E-Books Are Only 6% of Printed Book Sales
An anonymous reader writes "MIT's technology blog argues that e-book sales represent 'only six pecent of the total market for new books.' It cites a business analysis which calculates that by mid-July, Amazon had sold 15.6 million hardcover books versus 22 million e-books, but with sales of about 48 million more paperback books. Amazon recently announced they sell 180 e-books for every 100 hardcover books, but when paperbacks are counted, e-books represent just 29.3% of all Amazon's book sales. And while Amazon holds about 19% of the book market, they currently represent 90% of all e-book sales — suggesting that e-books represent a tiny fraction of all print books sold. 'Many tech pundit wants books to die,' argues MIT's Christopher Mims, citing the head of Microsoft's ClearType team, who says 'I'd be glad to ditch thousands of paper- and hard-backed books from my bookshelves.

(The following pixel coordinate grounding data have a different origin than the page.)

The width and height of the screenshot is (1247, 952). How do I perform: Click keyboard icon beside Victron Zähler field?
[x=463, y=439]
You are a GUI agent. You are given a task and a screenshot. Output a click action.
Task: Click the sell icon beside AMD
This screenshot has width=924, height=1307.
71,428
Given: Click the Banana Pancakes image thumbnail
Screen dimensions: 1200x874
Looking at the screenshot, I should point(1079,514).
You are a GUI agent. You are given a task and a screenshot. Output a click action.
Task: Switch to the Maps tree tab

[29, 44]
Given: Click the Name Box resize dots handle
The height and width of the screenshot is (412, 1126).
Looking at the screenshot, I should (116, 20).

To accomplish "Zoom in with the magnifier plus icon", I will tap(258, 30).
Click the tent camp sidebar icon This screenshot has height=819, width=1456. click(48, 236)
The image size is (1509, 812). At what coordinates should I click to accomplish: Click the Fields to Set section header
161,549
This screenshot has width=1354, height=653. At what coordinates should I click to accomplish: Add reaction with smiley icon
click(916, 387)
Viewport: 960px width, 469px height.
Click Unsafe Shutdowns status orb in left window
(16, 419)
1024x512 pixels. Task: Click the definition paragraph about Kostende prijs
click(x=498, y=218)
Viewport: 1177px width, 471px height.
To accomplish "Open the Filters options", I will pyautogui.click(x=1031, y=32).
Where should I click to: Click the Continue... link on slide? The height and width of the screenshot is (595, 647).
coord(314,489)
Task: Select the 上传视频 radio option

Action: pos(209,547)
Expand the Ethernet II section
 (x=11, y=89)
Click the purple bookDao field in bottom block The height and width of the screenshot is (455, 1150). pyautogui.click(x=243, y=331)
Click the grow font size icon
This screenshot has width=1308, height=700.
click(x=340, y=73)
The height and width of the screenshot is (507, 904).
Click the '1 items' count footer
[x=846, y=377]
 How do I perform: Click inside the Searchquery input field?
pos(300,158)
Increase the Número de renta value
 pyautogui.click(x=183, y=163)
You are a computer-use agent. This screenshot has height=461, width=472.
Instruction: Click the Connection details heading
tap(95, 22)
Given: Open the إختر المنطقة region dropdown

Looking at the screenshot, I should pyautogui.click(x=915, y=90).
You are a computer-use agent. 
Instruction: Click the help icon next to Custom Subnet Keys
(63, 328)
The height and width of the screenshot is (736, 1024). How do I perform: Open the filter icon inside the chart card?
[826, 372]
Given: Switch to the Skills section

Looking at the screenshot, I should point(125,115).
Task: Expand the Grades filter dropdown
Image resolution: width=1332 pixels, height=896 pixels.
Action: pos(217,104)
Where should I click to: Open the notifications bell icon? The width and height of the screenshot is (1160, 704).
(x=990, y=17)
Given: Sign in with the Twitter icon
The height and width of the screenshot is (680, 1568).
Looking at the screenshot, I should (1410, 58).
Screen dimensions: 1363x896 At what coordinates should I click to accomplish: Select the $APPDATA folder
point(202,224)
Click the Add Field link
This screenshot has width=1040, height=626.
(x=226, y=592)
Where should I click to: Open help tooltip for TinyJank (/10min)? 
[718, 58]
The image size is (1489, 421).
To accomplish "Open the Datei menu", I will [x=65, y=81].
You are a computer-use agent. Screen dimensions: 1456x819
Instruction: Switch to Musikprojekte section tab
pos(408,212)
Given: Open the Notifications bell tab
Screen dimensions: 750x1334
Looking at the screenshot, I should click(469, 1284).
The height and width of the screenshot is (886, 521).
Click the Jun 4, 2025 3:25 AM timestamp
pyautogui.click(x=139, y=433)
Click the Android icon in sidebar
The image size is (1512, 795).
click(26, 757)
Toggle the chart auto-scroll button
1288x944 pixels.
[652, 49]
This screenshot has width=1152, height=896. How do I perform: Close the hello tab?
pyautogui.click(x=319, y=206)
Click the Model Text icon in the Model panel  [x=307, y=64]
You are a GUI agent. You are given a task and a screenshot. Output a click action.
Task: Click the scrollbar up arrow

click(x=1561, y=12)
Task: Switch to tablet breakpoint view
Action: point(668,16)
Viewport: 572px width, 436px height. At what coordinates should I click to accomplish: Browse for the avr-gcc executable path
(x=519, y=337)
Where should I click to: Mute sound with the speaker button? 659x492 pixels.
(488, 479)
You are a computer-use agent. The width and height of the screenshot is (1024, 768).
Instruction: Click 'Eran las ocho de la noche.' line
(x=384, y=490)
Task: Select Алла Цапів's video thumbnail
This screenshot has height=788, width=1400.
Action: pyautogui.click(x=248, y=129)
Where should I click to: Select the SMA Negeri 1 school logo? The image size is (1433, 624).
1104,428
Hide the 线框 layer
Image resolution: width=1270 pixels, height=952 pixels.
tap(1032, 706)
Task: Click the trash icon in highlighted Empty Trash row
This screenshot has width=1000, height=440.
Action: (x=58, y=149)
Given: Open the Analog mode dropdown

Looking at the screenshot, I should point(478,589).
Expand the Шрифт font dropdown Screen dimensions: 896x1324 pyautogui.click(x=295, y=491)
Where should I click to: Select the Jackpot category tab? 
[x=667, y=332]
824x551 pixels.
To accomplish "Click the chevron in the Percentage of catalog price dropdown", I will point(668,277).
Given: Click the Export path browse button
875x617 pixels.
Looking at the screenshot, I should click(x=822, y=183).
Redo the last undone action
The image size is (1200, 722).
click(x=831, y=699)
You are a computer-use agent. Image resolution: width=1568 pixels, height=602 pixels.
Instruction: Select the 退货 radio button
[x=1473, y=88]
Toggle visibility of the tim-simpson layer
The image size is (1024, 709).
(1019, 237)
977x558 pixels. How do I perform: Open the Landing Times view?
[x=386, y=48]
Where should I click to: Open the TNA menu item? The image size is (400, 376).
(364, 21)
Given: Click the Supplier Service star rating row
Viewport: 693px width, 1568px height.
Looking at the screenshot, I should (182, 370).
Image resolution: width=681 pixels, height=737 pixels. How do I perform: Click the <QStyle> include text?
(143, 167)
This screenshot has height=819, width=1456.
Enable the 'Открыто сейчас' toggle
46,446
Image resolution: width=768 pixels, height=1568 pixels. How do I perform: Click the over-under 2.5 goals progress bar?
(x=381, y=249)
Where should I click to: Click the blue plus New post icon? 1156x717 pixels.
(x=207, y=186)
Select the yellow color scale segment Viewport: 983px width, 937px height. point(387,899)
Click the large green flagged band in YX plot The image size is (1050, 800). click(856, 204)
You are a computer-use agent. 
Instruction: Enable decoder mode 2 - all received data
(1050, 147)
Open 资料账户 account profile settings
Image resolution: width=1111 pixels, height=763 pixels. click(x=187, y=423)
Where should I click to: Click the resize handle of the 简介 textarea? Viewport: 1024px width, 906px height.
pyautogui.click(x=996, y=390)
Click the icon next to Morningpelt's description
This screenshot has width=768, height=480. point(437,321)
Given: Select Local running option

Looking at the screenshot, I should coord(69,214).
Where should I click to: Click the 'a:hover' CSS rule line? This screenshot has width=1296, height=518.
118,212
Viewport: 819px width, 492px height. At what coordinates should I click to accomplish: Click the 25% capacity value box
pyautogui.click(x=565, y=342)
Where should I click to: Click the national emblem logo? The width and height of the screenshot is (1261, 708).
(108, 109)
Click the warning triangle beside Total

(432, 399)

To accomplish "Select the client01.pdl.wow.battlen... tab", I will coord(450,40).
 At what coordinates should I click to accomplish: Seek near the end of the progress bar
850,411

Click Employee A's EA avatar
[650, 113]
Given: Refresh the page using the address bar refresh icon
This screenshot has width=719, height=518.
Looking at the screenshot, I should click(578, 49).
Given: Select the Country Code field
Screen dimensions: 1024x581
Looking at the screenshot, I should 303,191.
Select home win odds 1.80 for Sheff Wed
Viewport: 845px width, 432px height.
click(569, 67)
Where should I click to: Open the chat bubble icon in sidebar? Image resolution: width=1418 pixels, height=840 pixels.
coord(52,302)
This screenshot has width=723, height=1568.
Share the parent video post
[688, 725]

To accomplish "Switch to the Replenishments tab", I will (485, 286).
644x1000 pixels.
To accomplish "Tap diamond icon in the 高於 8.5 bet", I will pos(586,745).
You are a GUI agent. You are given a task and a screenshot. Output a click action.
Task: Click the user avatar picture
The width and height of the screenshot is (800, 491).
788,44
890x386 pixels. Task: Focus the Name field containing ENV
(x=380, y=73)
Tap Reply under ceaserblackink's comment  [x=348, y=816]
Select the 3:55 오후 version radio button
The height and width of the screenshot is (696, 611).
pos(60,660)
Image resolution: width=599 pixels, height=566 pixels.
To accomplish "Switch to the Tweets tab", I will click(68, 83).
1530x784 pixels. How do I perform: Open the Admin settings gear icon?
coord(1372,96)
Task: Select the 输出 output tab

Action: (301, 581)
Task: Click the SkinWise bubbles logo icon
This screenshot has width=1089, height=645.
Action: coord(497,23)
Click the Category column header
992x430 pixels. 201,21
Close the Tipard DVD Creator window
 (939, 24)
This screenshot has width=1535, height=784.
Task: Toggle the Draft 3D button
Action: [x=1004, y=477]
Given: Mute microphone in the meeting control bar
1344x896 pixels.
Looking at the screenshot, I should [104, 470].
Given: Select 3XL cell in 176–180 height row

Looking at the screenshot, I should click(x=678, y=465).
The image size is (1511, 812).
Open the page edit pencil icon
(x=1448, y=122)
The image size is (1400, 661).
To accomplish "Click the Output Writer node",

I'd rather have them all on an iPad.' But while Nicholas Negroponte predicts the death of the book within five years, Mims argues that 'it's just as likely that as the ranks of the early adopters get saturated, adoption of e-books will slow.'"
I'm a person, and I'm willing to do that.
What is far, far more likely is each ebook will be purchased once, the DRM stripped and the resulting file posted in five or six different formats for the planet to freely download.
Publishers will continue because the non-Internet-savvy population will still be out there buying books, just like they are still buying CDs at Walmart. As these people age out of the population (i.e., die) less and less revenue will come in to publishers. It will be viewed as a non-profit activity publising (or writing) a book.
But we will have 500 years of back catalog to continue downloading from pirate sites pretty much forever.